To do | In the entries below, find each line with the word "icon" and return it.
Data extracts Block Start
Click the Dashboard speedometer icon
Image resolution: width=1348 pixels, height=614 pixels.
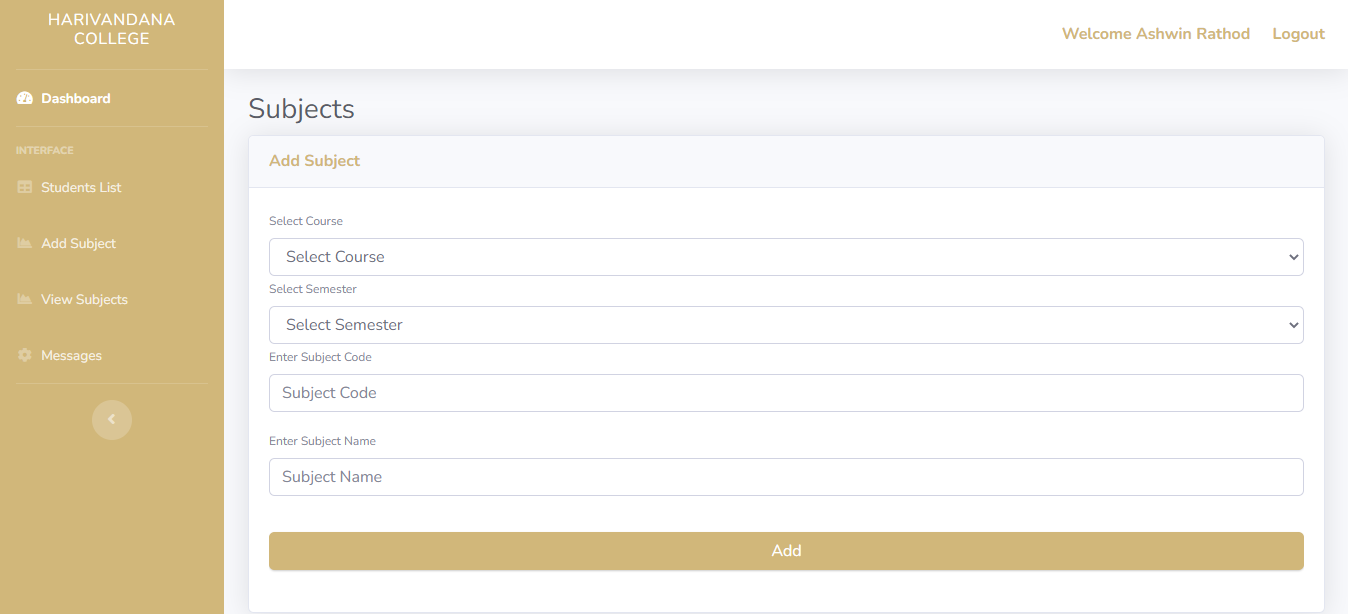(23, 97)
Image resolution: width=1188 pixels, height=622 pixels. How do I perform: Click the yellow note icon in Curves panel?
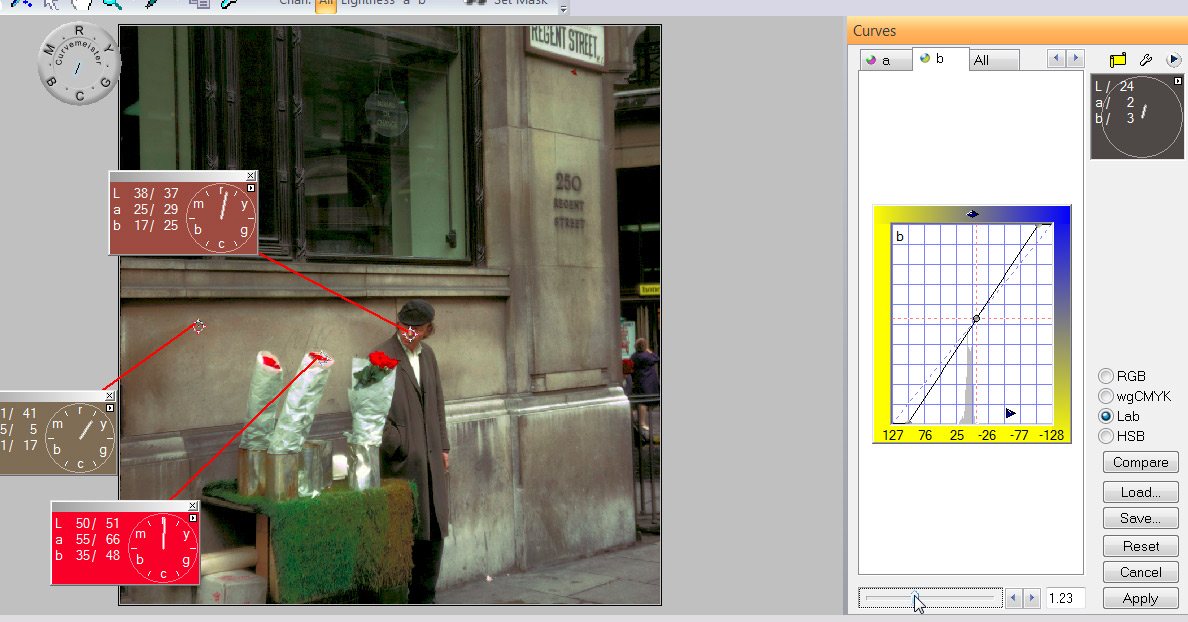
Data extracts Block End
Data extracts Block Start
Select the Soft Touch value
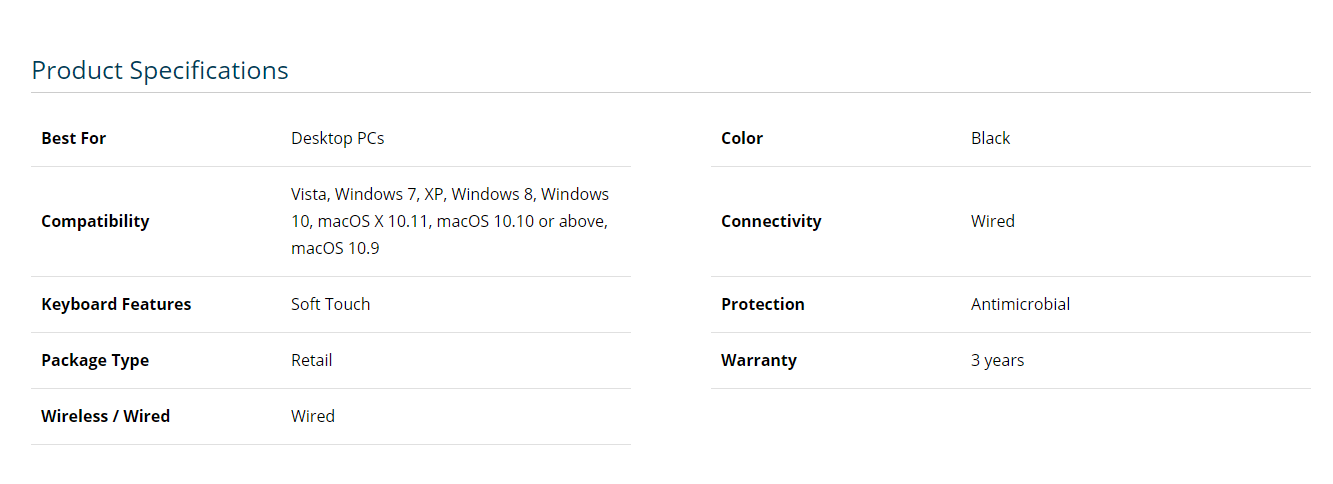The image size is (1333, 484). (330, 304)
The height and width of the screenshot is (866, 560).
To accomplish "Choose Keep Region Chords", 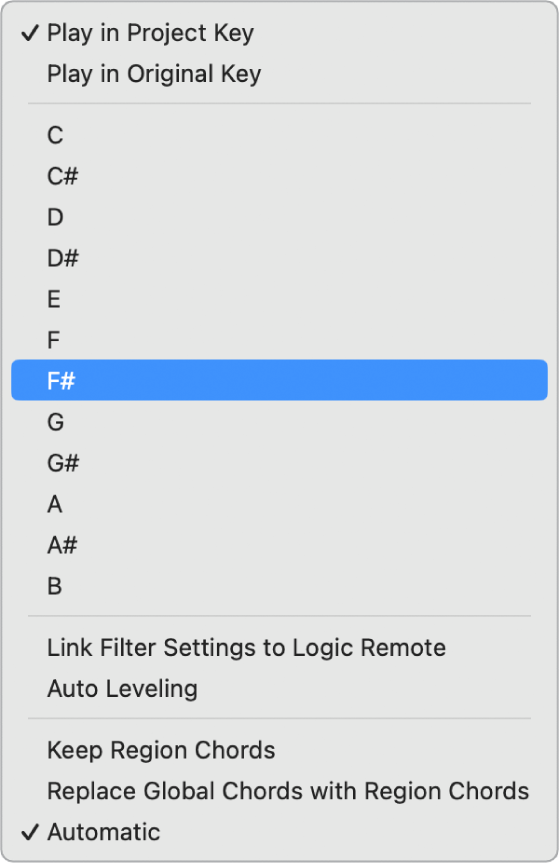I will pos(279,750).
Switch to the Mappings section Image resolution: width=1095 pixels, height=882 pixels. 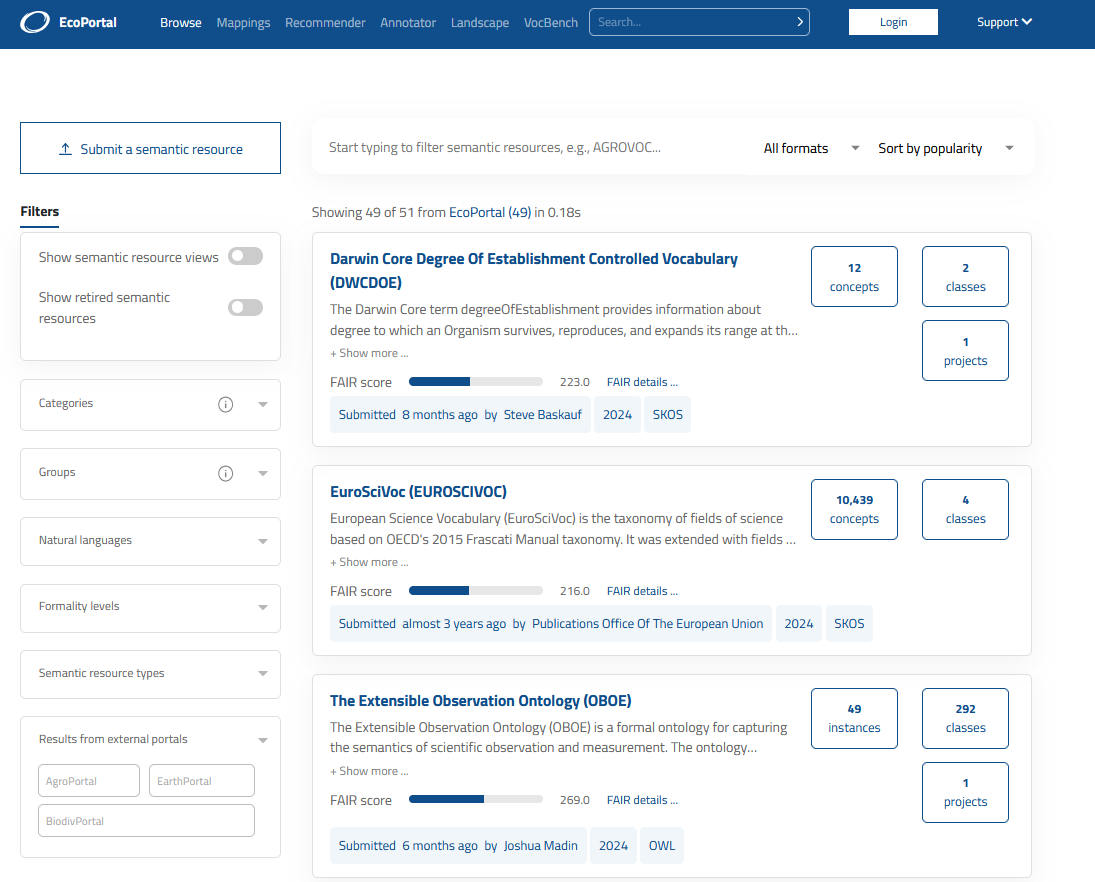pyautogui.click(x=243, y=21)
Data extracts Block End
Result for this task |
Click the Dashboard speedometer icon
Image resolution: width=1188 pixels, height=622 pixels. How do I perform: Click the yellow note icon in Curves panel?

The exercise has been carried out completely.